Copy out every line of the records in which "size" can be found.
- - -
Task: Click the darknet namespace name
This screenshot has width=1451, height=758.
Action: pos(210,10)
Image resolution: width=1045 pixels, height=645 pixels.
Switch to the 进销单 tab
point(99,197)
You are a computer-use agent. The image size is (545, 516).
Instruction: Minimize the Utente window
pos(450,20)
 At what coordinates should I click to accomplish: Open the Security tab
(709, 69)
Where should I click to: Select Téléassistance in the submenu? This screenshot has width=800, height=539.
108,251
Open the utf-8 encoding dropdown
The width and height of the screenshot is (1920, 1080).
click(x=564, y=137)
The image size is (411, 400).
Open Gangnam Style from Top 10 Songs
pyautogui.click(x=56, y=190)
- - -
Solution for this task:
You are a computer-use agent. The image size is (545, 516).
The image size is (411, 400).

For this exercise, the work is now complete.